The men’s three-meter springboard final, on the last day of competition at the 2012 U.S. Olympic Diving Trials could not have been more dramatic, even if it was scripted. The script began with Kristian Ipsen holding a solid 39.3 point lead and as most the diving faithful believed, Troy Dumais and Chris Colwill sitting in second and third competing for the remaining Olympic team spot.
The drama came in the round five, and it came in the form of a reverse 3 ½ tuck by Ipsen that was short of vertical, scored 47.25 points and dropped him from a 25.15 point lead in round 4, to third behind Colwill and Dumais with one dive remaining.
Separated by 2.4 points with one dive left to make the Olympic team, you could not have created more tension if you had tried. And everyone, including Colwill, Dumais and Ipsen, knew how close it was.
Asked if he knew the scores Colwill said, “Oh yeah, the scoreboard is pretty big. It’s kind of hard to avoid that."

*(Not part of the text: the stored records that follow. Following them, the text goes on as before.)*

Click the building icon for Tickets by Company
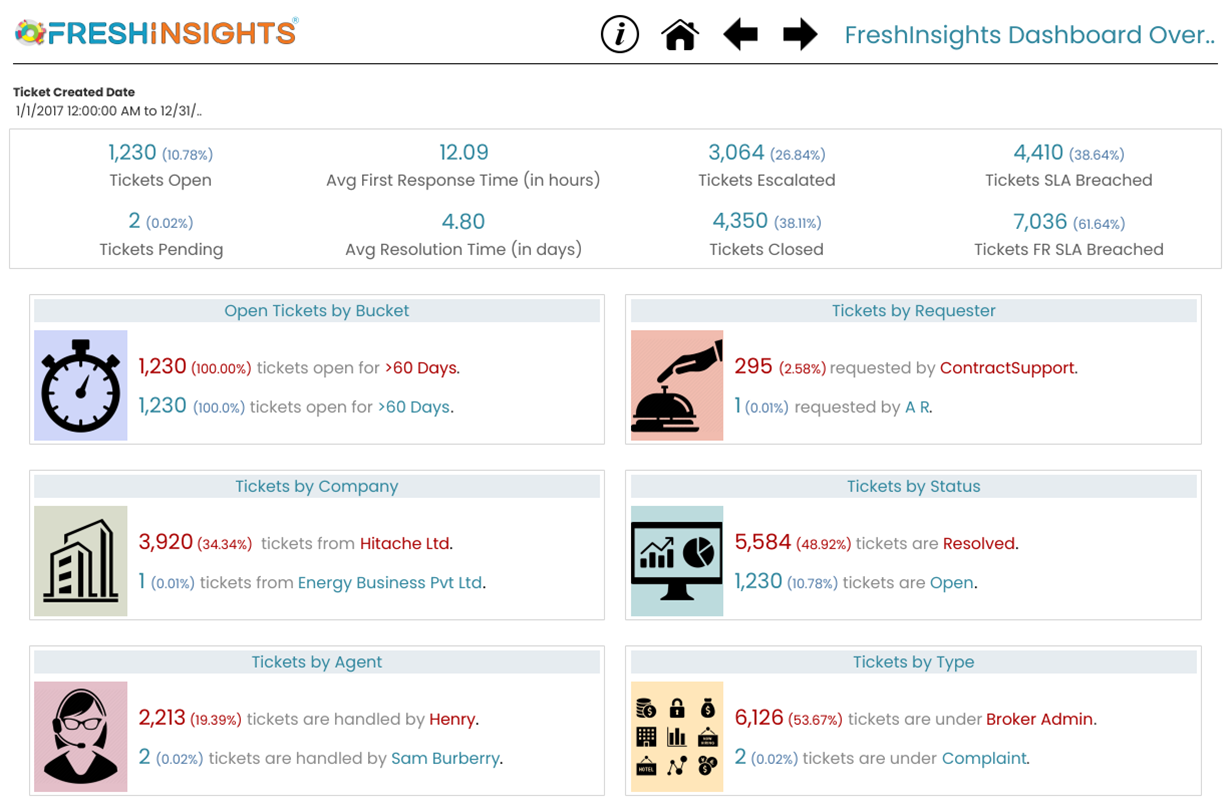Screen dimensions: 1231x805 [x=81, y=561]
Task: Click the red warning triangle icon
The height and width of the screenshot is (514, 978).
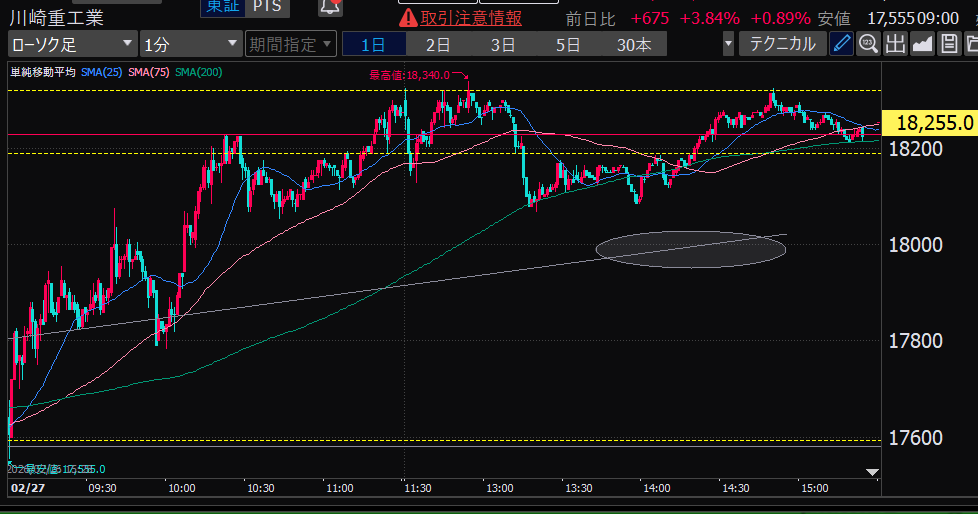Action: tap(408, 17)
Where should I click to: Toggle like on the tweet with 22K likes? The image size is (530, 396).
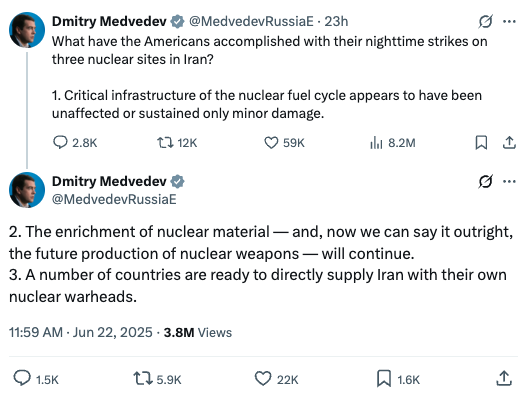pyautogui.click(x=276, y=379)
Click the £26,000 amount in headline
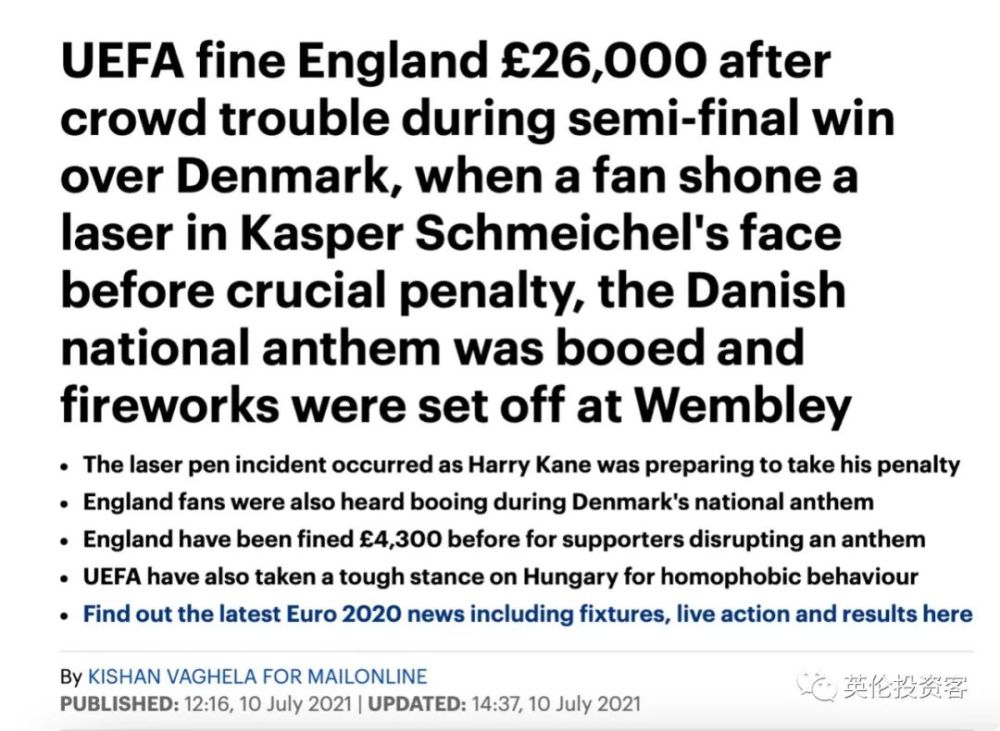The image size is (1000, 731). tap(603, 61)

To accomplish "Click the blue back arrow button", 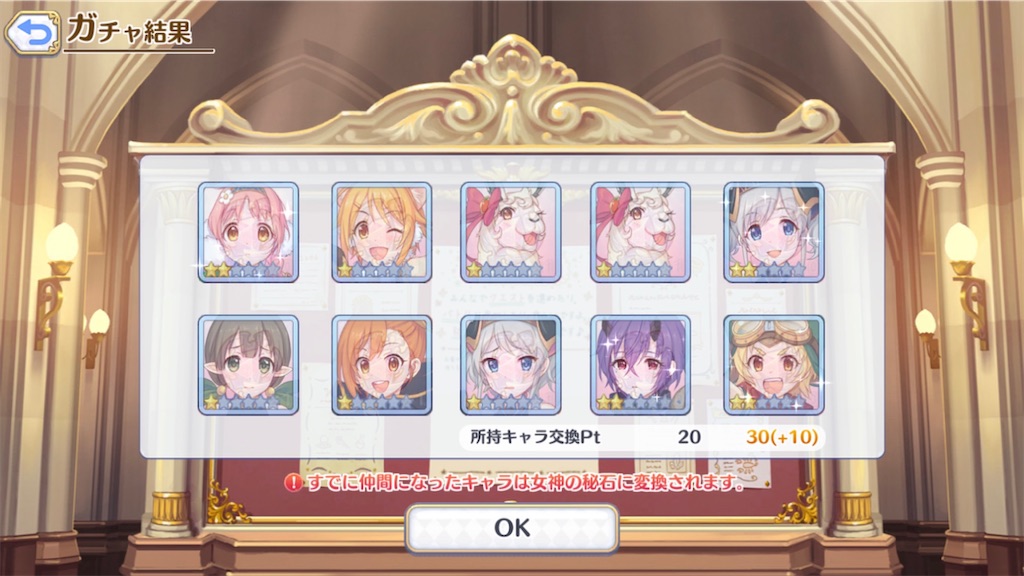I will (33, 32).

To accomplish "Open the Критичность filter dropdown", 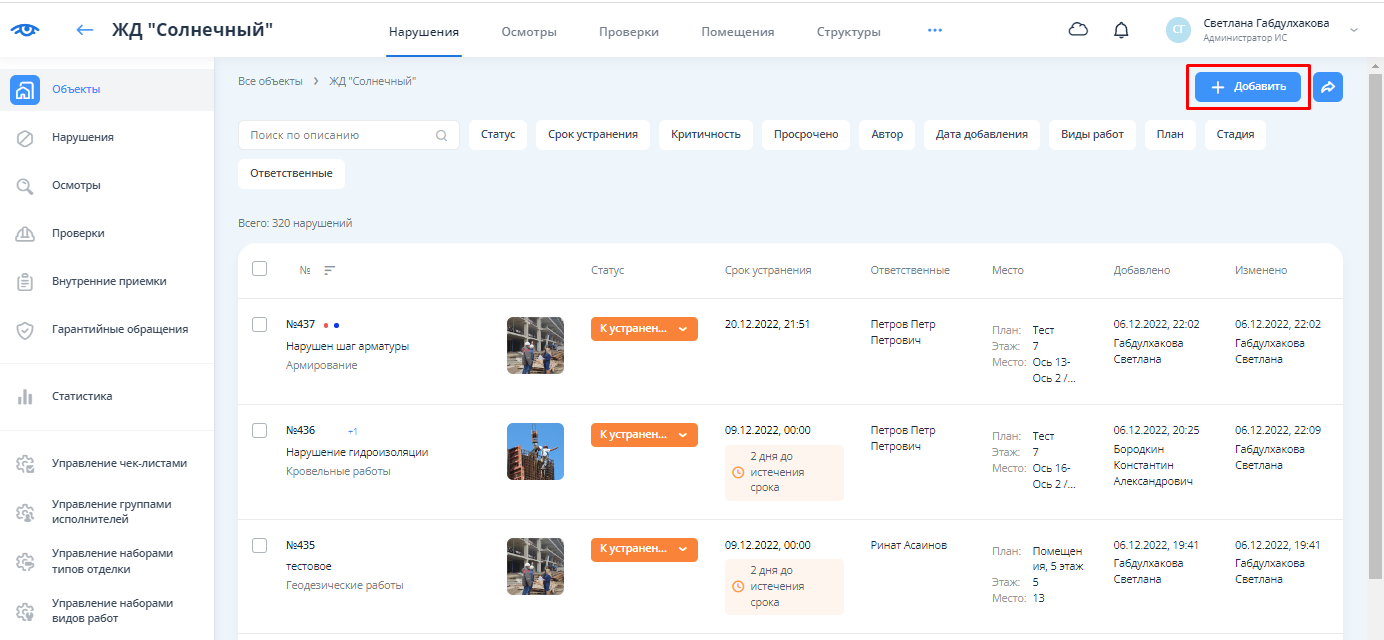I will coord(705,135).
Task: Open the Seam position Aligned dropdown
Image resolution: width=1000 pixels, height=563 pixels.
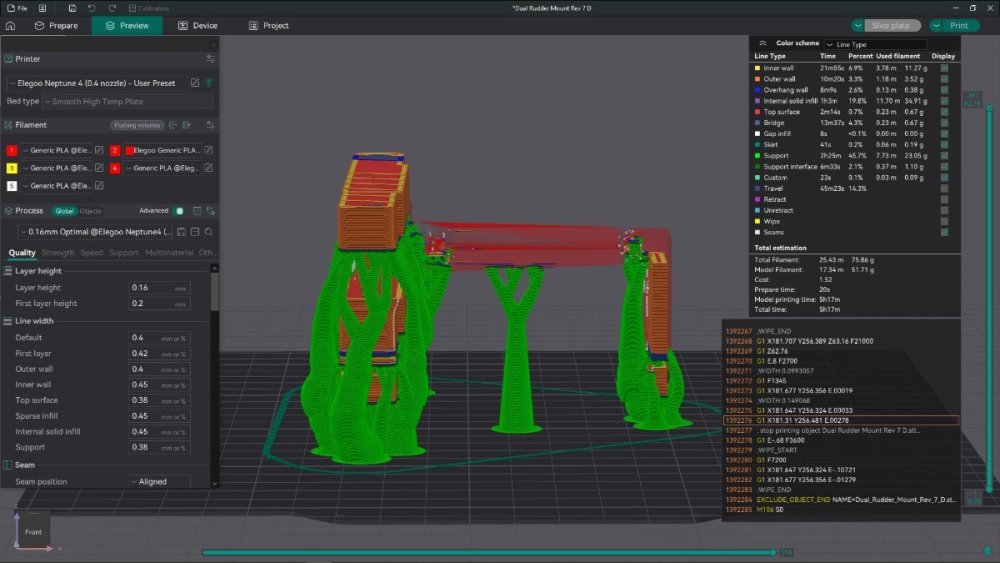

“I knew, I knew,” said Ipsen. “I knew it was going to be close and I knew that Chris was going to hit his gainer.”
The final round set up like this: Colwill would go first with a reverse 3 ½ tuck (the dive referred to as a gainer), then Dumais with a forward 2 ½ somersaults with 2 twists, and finally Ipsen with a reverse 1 ½ with 3 twists. Colwill held a slight advantage with his dive holding a degree of difficulty of 3.5, while Dumais and Ipsen’s dives had a 3.4 difficulty.
Colwill would dive first and once he hit the water it was obvious that the battle was then for second. Colwill’s dive was on the money and he received scores of 9 and 9.5, finishing with 1457.45 points. Only Dumais could catch him and he would need 102 points, requiring at least five 10’s from the judges.
Next came Dumais with a dive that he had moved to the end of his diving list.
I knew that this was going to be a nail biter,” said Dumais. “And that’s why I switched my list. I changed my second dive, which I normally do 5154 (forward 2 ½ somersaults with 2 twists) and I put it last knowing that it was gonna come down to the last dive.”
It was the right move as he hit his dive for 9’s and 9.5’s and 91.8 points. Not enough to overtake Colwill but enough to make it a difficult task for Ipsen to pass him.
So it came down to Ipsen with an Olympic berth on the line. It is the position that many divers have dreamed about - the final diver in a tight competition to make the Olympic team, and all you have to do is do a really great dive.
Ipsen did do a really great dive, receiving scores of 9 and 9.5, but unfortunately for him it scored the same amount of points as Dumais’ dive and he suddenly became an alternate.
“I’m happy I ended strong … I thought I had made it,” said Ipsen. “It’s a learning experience.”
Ipsen will head to London though, but not in 3-meter springboard. Ironically he will compete with Dumais in synchronized springboard.
All three divers are no strangers to pressure situations, but the now four-time Olympic qualifier Dumais’ age and experience definitely played a role in his performance. But as he will be the first to admit, pressure situations are never easy to deal with.
“You are never quite prepared for this,” said Dumais. “You have to learn to do one dive at a time. You just never know what can happen. You have to stay in your world.”
Also an Olympic veteran at the age of 27, Colwill felt the pressure of the competition.
“I would say that was in the top two, or maybe top three (pressure situations),” said Colwill “I’m happy that I took it one dive at a time. That took a lot of patience.”
The 3-meter competition marked a new beginning for Thomas Finchum as the two-time world medalist and 11-time national champion officially retired from diving competition after a fourth place finish in the event.
Finchum burst onto the national spotlight in 2004 finishing second on platform at the Olympic trials, but not being selected to the team due to since changed selection procedures. He qualified in 2008, finishing 12th in platform and fifth in synchronized platform.
“I couldn’t be happier,” said Finchum. “It was a fun competition all the way. To end up where I did, I’m really happy.”
As for the immediate future, both Colwill and Dumais will head back to their respective coaches to make final preparations before they head to London.
“I’m gonna enjoy this for the moment,” said Colwill. “Then when I get home I’ll get back to business.”
The men's Olympic 3-meter competition begins in London on August 6.